OVG-NORDRHEIN-WESTFALEN – Aktenzeichen: 19 A 1221/04

Urteil vom 25.09.2008


Leitsatz:1. Verlust im Sinne der §§ 9 Abs. 1 Nr. 1, 10 Abs. 1 Satz 1 Nr. 4, 12 StAG ist das Erlöschen der bisherigen Staatsangehörigkeit kraft Gesetzes.

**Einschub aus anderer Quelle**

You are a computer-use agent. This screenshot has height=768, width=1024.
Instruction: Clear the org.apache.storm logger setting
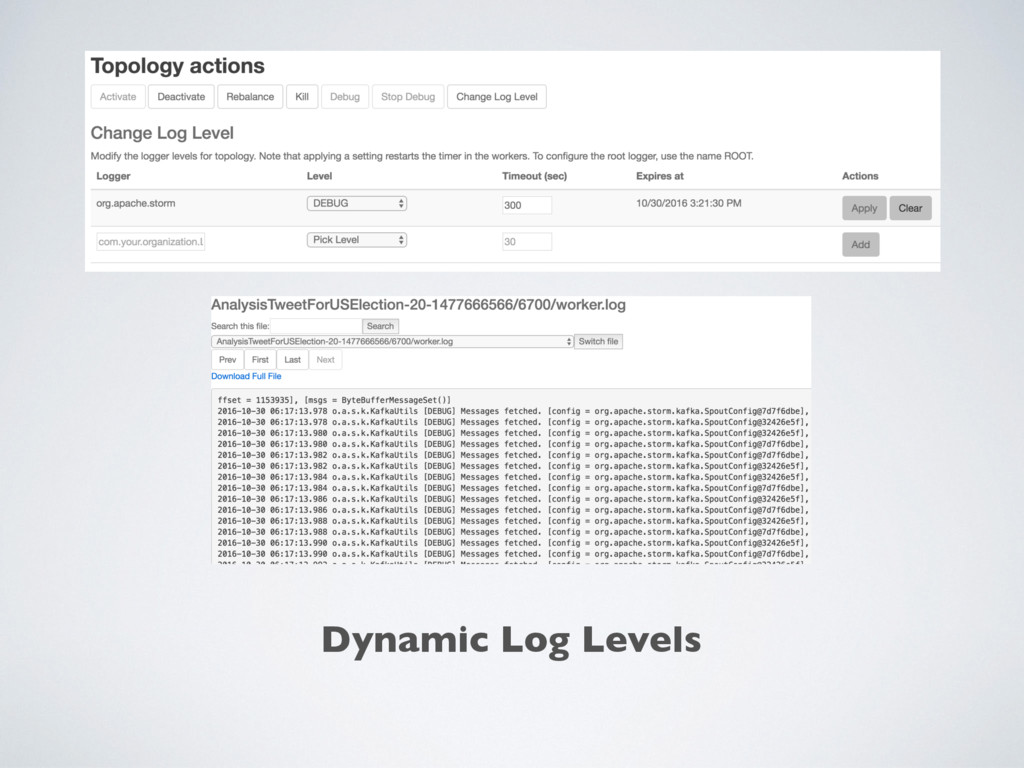tap(910, 208)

2. Ob der Einbürgerungsbewerber seine bisherige Staatsangehörigkeit mit seiner Einbürgerung in den deutschen Staatsverband kraft Gesetzes verliert, richtet sich nach dem Staatsangehörigkeitrecht und der Rechtspraxis seines Heimatstaates.

3. Ukrainische Staatsangehörige verlieren ihre Staatsangehörigkeit nicht kraft Gesetzes im Zeitpunkt ihrer Einbürgerung in den deutschen Staatsverband, sondern erst dann, wenn der Präsident der Ukraine auf ihren Antrag hin ihre ukrainische Staatsbürgerschaft für beendet erklärt.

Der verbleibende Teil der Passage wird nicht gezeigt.